━━ Records shown ━━
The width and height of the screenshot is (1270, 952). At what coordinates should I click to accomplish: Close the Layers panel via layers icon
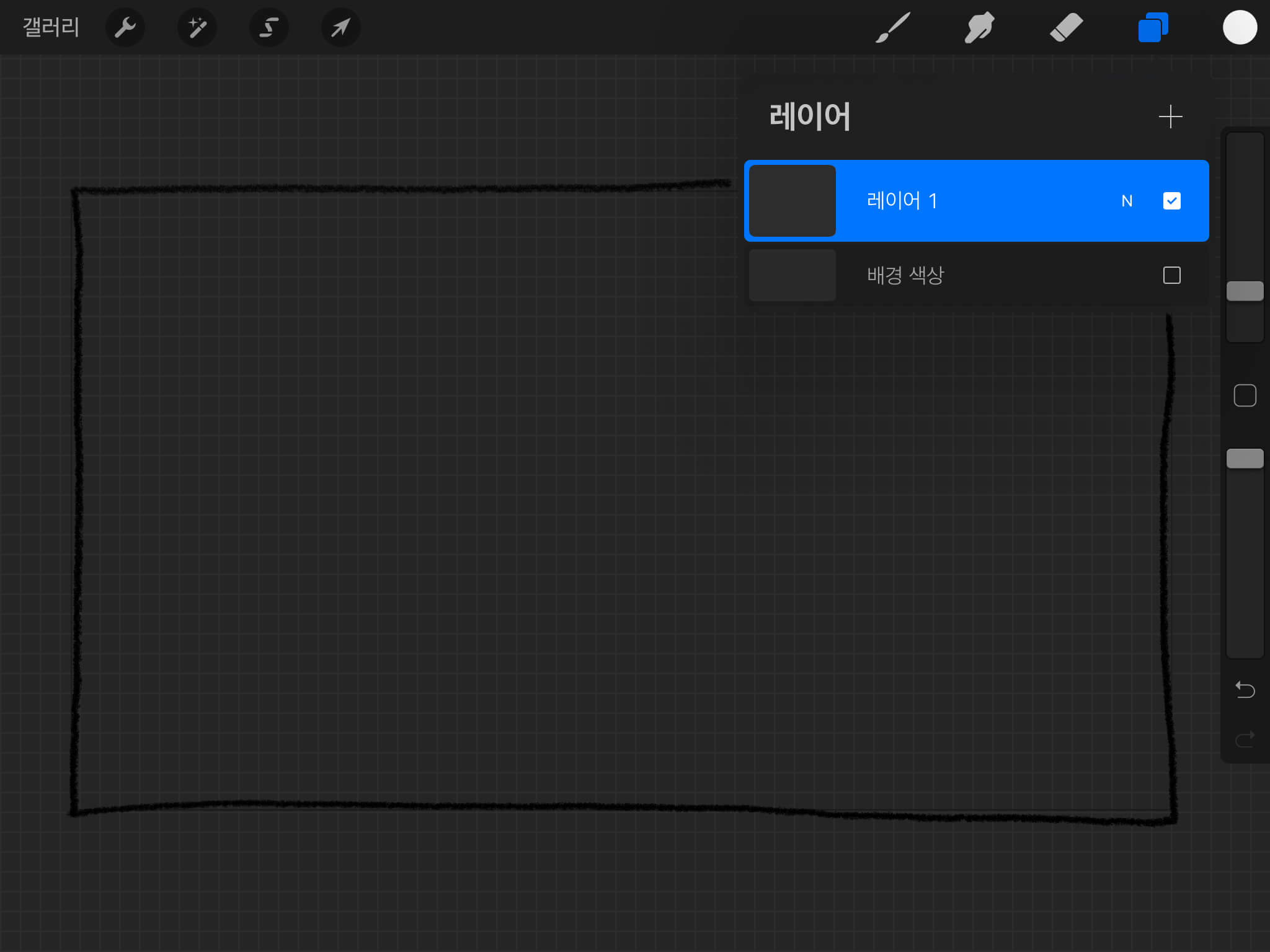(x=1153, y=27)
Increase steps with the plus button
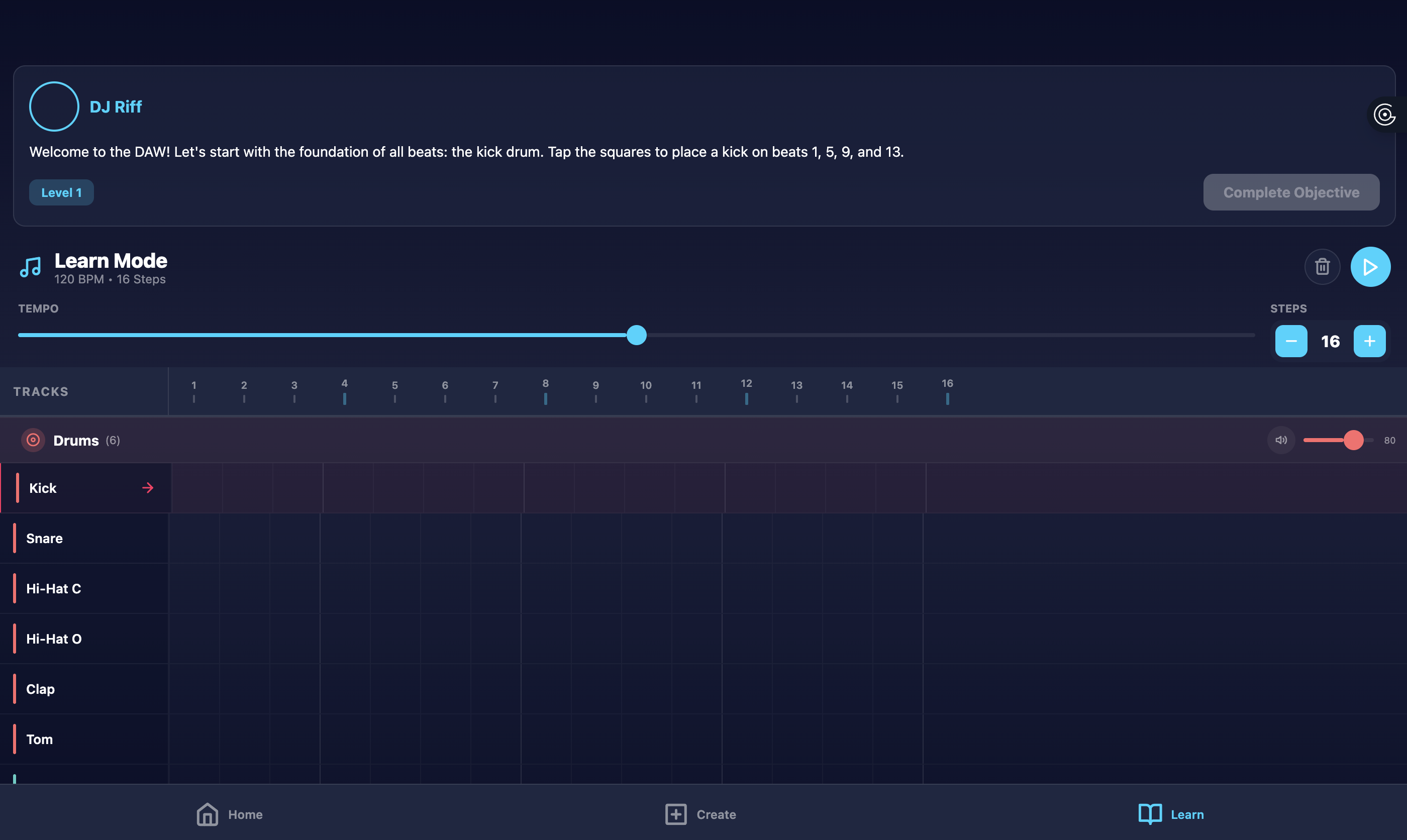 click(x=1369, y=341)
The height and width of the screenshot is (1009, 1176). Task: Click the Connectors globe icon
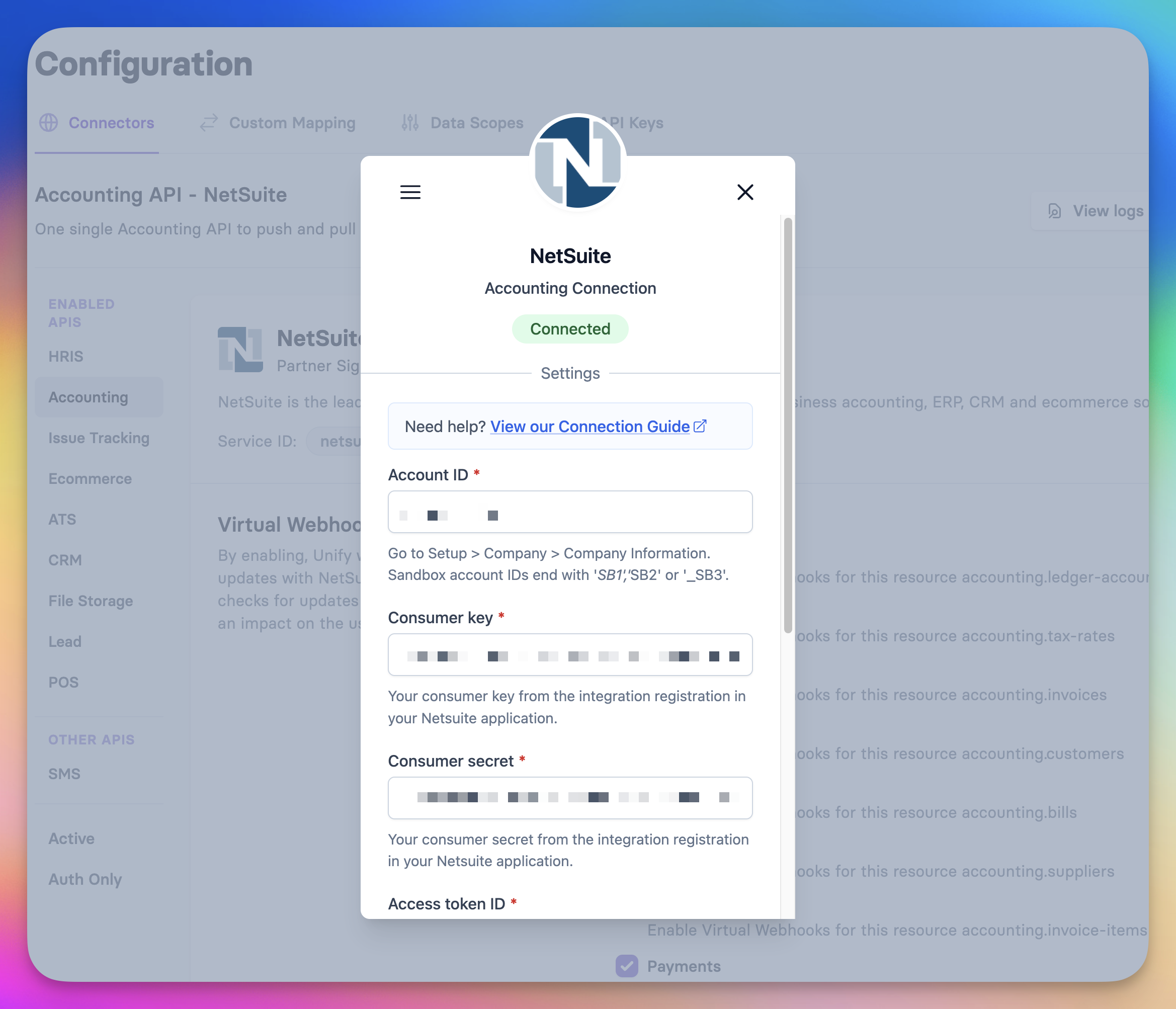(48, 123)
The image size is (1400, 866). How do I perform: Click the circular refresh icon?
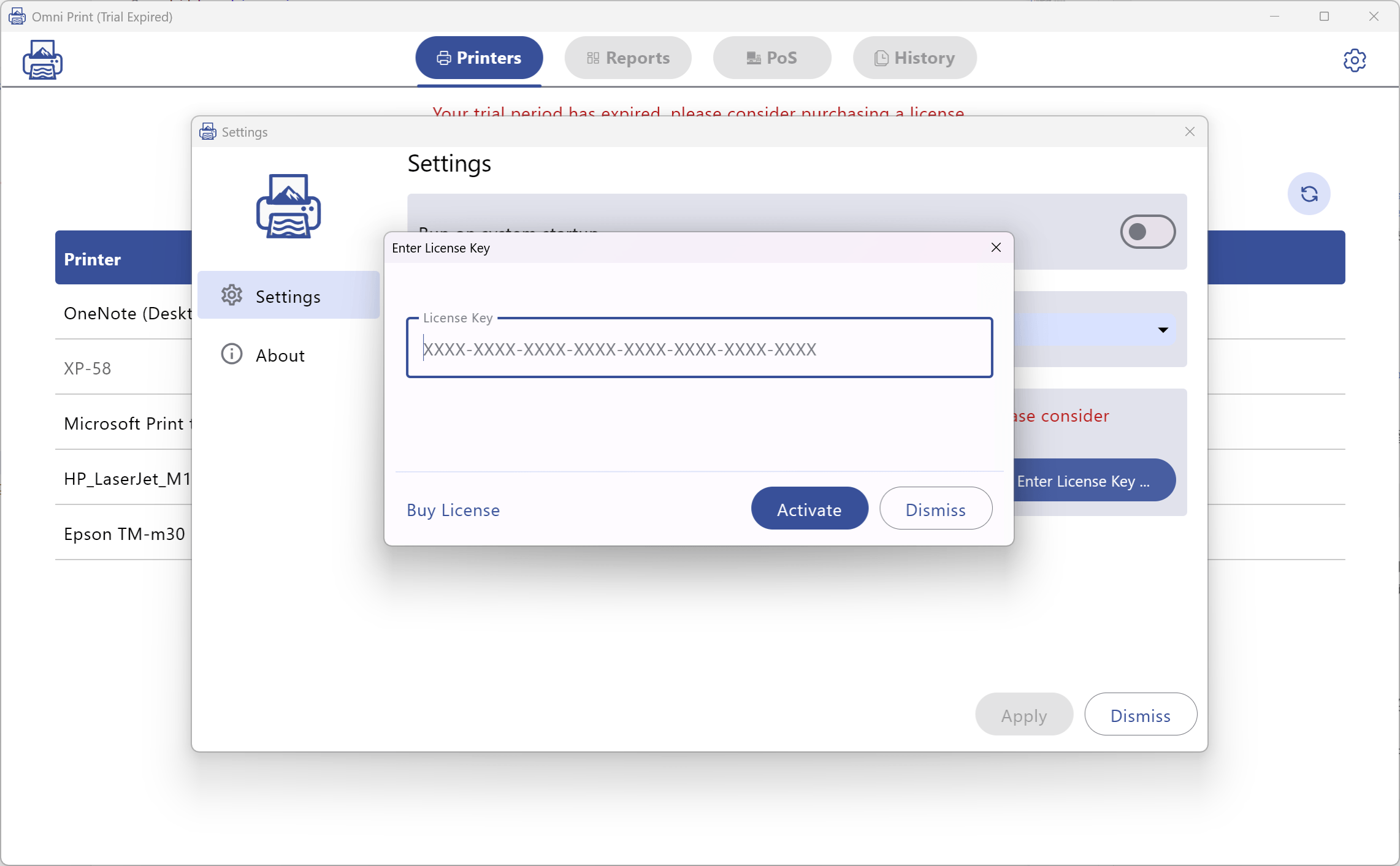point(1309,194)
━━━
Assignment |
Extract only the lines from the one that contains "The height and" through the end of the records, inclusive, and omit every picture.

Result for this task |
The height and width of the screenshot is (1009, 1176). Task: Click the Connectors globe icon
(48, 123)
The image size is (1400, 866). How do I perform: Click the circular refresh icon?
point(1309,194)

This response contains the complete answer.